→ **WHAT YOU SHOULD DO**: The lines you return should be those containing the string "agent", taken from the data below.
- Opening Delimiter -
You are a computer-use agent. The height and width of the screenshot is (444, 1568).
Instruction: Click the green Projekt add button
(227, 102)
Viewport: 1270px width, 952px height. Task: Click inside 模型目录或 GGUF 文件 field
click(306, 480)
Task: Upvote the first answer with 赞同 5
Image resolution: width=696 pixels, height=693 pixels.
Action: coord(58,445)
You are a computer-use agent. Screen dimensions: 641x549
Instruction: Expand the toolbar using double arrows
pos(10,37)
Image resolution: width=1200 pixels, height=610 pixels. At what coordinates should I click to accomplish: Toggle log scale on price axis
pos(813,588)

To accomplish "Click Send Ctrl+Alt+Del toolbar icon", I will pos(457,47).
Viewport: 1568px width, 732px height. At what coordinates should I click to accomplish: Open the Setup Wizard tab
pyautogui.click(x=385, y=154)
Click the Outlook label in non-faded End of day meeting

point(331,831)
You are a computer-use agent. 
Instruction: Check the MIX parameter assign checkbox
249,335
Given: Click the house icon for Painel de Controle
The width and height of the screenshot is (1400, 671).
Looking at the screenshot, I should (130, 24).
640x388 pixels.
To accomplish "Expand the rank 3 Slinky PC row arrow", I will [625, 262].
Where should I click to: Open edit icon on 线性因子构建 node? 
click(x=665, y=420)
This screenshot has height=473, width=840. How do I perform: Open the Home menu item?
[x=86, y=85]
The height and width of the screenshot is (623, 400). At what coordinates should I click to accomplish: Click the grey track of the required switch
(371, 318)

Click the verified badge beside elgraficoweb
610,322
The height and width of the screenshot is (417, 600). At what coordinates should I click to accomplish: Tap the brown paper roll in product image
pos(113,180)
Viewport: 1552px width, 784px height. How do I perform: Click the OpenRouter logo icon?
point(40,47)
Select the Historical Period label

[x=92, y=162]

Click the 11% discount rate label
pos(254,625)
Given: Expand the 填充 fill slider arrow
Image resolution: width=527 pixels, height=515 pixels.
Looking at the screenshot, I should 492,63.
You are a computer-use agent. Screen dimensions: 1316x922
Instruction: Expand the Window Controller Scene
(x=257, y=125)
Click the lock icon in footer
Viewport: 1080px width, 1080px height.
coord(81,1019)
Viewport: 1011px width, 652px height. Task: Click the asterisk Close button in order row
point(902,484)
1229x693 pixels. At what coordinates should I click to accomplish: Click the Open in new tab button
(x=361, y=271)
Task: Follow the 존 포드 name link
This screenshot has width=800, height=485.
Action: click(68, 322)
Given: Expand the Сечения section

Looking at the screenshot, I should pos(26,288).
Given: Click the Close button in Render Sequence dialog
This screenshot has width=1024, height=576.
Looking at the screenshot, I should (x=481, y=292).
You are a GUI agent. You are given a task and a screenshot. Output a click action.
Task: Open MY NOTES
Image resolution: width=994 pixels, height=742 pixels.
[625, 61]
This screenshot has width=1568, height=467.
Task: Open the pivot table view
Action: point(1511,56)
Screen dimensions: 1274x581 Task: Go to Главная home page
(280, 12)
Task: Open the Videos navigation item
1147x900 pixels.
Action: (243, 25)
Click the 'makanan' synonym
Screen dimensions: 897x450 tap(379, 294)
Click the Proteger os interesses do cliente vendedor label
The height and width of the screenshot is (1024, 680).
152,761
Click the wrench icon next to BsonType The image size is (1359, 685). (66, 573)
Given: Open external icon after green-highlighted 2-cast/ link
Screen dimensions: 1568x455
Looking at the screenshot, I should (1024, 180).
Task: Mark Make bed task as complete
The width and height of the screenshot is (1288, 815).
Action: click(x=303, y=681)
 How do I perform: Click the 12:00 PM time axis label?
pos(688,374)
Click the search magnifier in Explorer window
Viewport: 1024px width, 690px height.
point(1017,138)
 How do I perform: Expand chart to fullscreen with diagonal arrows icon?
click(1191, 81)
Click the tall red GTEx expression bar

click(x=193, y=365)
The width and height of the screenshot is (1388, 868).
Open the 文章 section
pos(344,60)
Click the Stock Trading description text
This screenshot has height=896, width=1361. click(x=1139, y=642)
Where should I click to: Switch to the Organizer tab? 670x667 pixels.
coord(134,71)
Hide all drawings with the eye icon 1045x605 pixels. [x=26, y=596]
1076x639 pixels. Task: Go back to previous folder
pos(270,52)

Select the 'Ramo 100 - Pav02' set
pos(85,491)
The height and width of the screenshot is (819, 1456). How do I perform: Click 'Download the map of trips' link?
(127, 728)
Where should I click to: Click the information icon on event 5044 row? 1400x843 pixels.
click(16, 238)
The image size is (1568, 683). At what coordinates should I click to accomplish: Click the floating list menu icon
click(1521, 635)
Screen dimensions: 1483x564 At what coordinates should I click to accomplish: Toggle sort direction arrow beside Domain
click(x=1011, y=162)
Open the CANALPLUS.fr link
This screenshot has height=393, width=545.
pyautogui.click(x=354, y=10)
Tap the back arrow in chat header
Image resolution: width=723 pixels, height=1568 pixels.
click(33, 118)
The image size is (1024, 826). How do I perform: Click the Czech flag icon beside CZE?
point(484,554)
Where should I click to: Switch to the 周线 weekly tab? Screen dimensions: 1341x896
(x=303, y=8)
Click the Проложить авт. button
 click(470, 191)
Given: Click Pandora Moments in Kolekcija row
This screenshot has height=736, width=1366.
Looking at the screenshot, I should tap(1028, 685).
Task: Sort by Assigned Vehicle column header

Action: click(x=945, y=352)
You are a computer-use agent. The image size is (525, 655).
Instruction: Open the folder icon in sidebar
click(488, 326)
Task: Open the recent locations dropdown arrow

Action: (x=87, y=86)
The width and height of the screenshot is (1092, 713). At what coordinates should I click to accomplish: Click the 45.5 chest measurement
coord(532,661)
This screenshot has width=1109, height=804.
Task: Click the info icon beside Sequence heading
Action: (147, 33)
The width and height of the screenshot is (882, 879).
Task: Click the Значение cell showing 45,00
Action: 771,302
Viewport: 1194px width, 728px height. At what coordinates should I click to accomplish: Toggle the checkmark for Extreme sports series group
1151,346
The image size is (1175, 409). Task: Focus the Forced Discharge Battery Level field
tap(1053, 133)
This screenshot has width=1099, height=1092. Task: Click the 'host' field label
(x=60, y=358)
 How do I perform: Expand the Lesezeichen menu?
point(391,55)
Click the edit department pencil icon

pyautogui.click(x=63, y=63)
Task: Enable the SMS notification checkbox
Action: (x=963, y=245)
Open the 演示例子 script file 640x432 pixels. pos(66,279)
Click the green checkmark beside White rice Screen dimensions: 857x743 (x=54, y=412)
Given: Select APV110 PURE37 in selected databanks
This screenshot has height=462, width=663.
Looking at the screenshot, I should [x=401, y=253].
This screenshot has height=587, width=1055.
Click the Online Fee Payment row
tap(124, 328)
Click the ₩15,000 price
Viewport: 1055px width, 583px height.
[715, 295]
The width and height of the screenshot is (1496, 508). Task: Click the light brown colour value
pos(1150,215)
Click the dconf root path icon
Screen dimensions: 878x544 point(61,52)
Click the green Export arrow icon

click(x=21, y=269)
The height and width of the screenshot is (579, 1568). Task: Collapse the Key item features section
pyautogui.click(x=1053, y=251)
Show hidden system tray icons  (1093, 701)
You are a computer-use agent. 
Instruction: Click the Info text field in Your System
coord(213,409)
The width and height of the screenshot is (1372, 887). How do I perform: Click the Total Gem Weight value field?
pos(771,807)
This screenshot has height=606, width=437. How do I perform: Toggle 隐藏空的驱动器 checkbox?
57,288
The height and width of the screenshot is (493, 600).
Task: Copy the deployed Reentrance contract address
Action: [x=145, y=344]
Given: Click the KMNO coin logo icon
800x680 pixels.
- Closing Delimiter -
→ **OUTPUT FOR THIS TASK**:
You are a computer-use agent. The height and width of the screenshot is (444, 1568).
You are a computer-use agent. Screen dimensions: 641x549
You are a computer-use agent. 
You are a computer-use agent. Screen dimensions: 1316x922
You are a GUI agent. You are given a task and a screenshot. Output a click action.
You are a computer-use agent. The image size is (525, 655).
You are a computer-use agent. 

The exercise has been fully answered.